— Directions for this task —
From start to end, write out the following data exactly, apart from its images.

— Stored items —
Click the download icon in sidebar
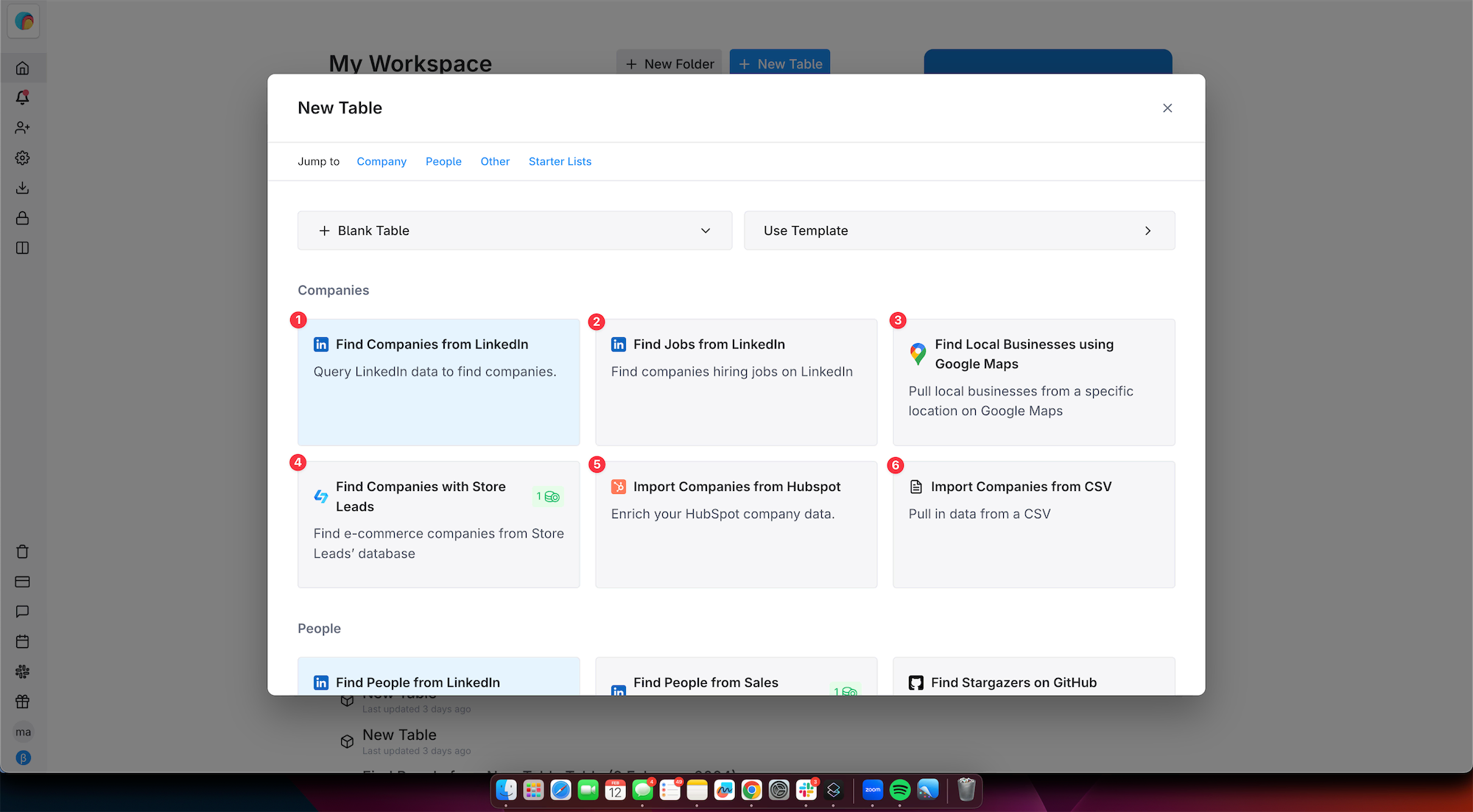click(22, 188)
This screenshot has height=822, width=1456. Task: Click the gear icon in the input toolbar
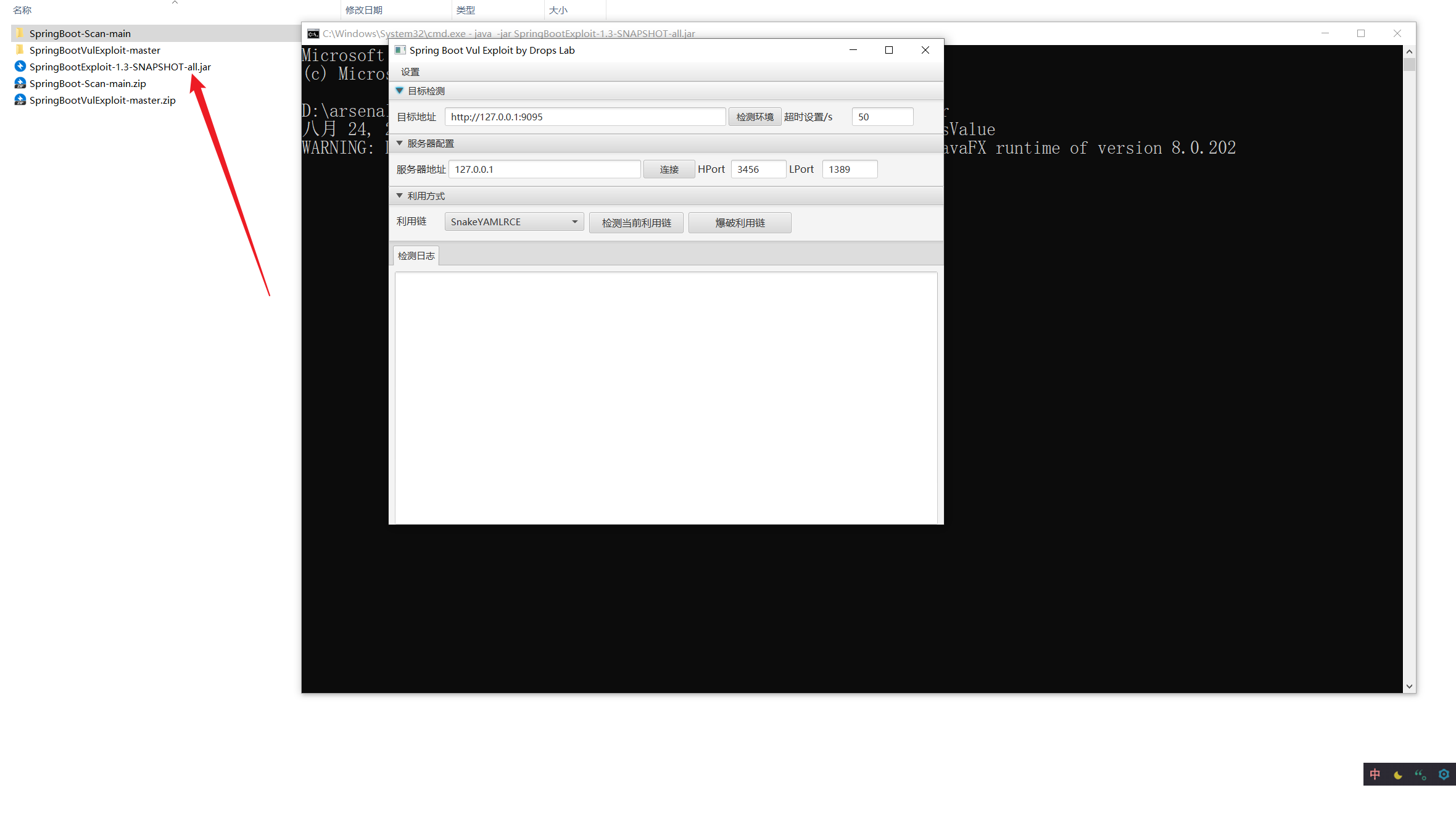(1444, 774)
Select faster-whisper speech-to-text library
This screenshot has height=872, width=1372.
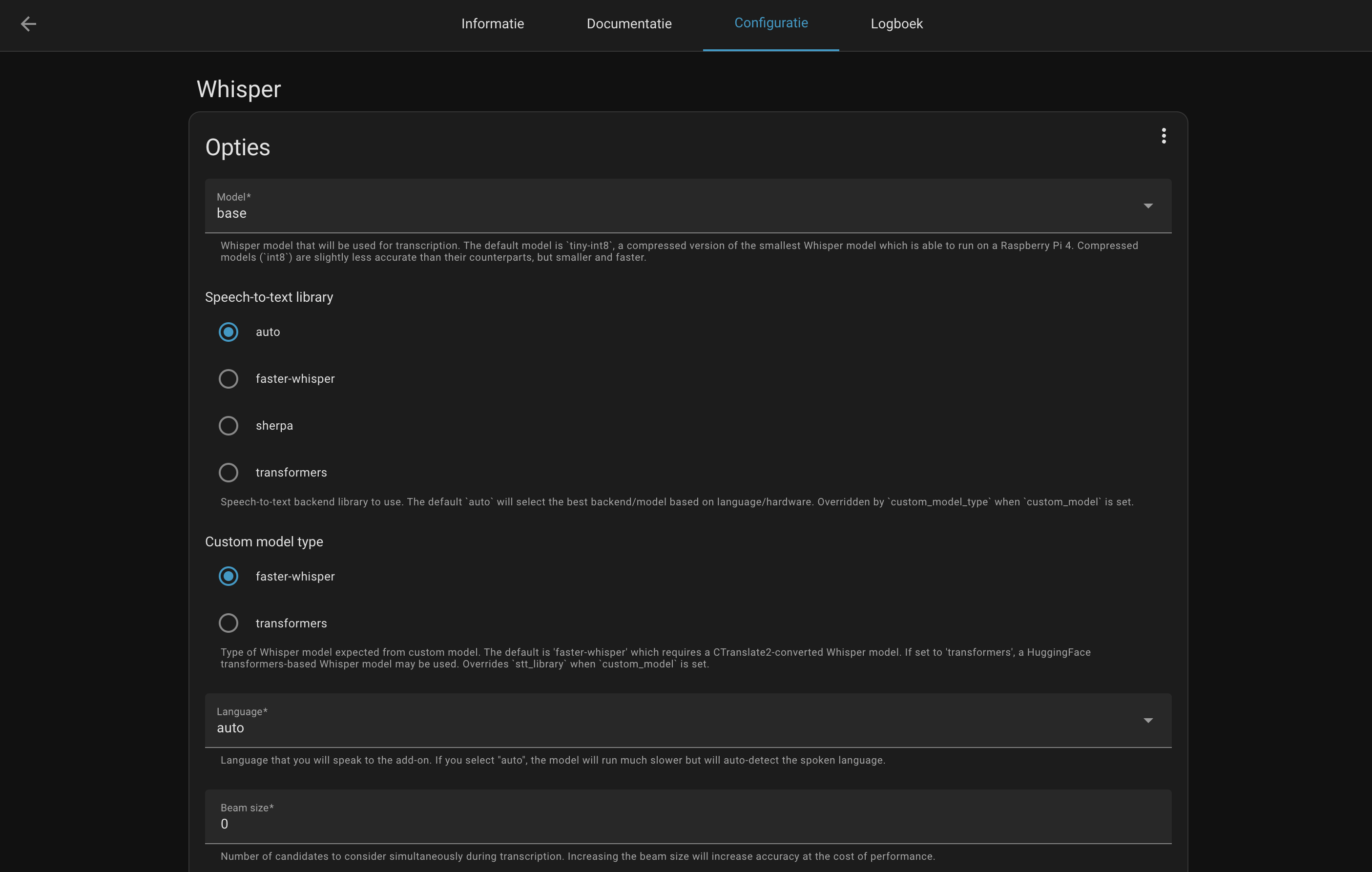(x=228, y=378)
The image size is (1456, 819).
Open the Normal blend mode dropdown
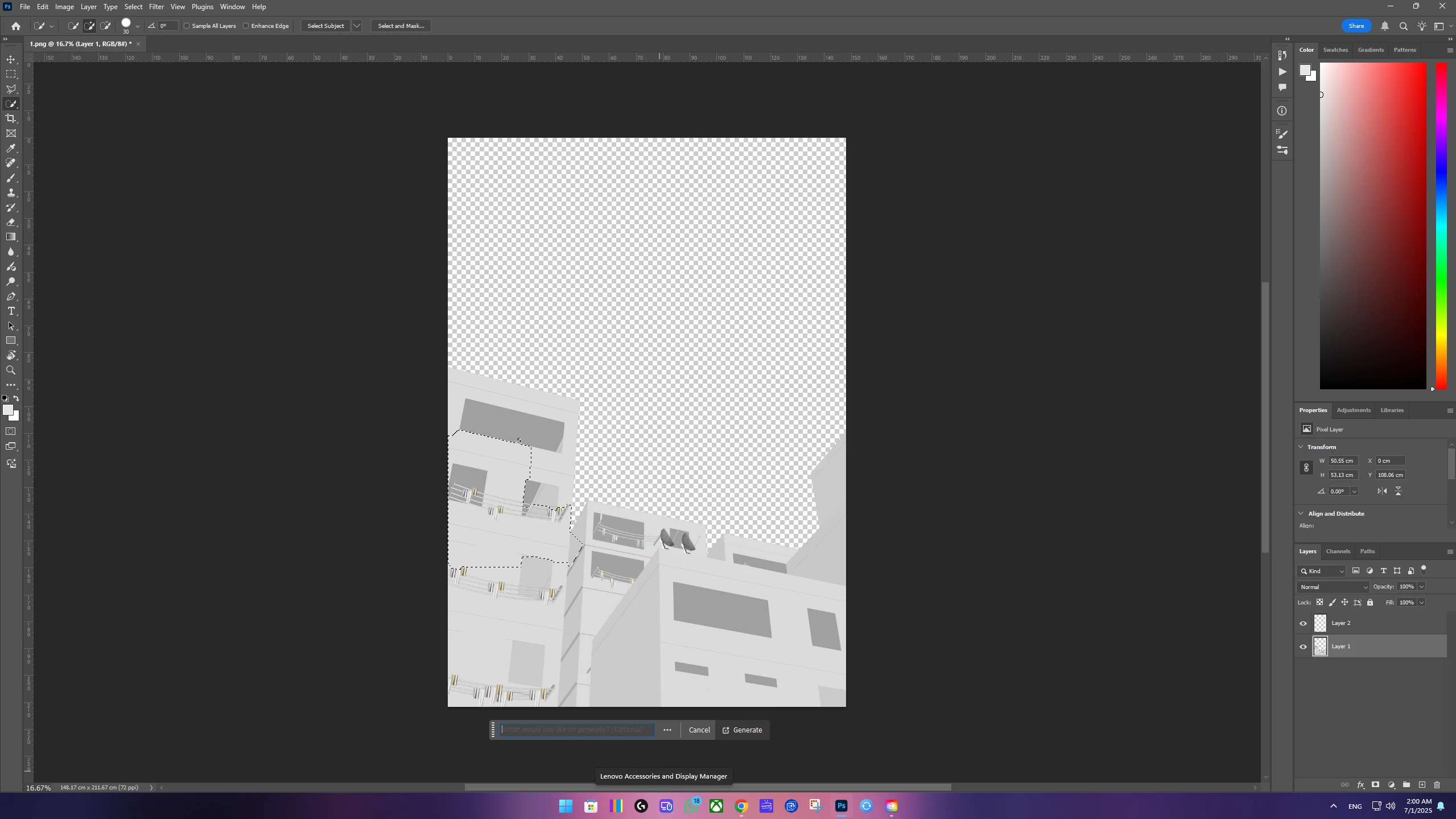[1333, 587]
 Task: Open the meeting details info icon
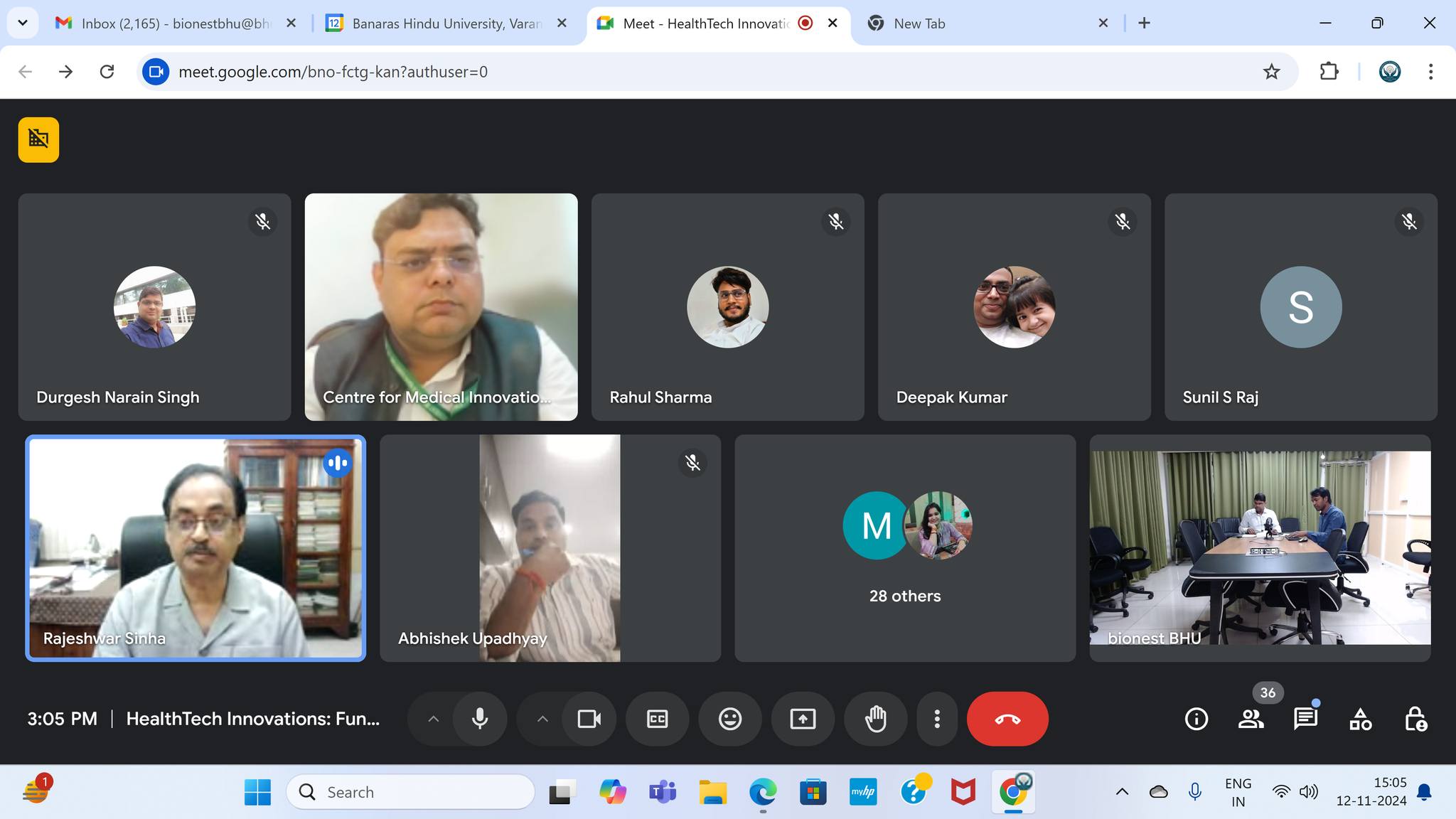point(1196,719)
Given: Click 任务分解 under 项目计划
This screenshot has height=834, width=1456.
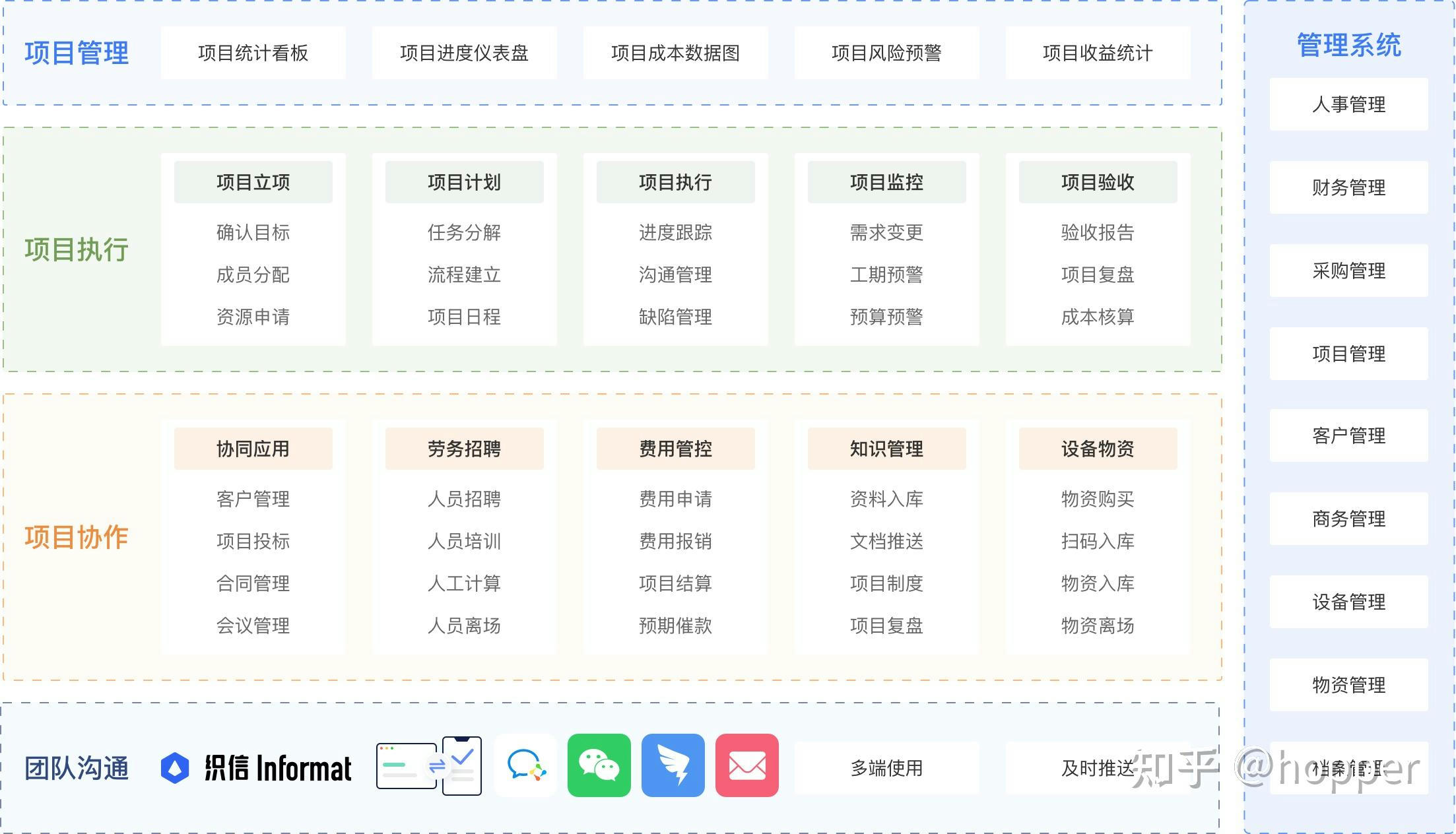Looking at the screenshot, I should pyautogui.click(x=464, y=232).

— Reply —
Click the download icon in sidebar
click(22, 188)
This screenshot has height=822, width=1456. Task: Click the gear icon in the input toolbar
(1444, 774)
Select faster-whisper speech-to-text library
This screenshot has height=872, width=1372.
(x=228, y=378)
The image size is (1456, 819).
Open the Normal blend mode dropdown
[1333, 587]
 Task: Open the meeting details info icon
point(1196,719)
Given: Click 任务分解 under 项目计划
This screenshot has height=834, width=1456.
Looking at the screenshot, I should pyautogui.click(x=464, y=232).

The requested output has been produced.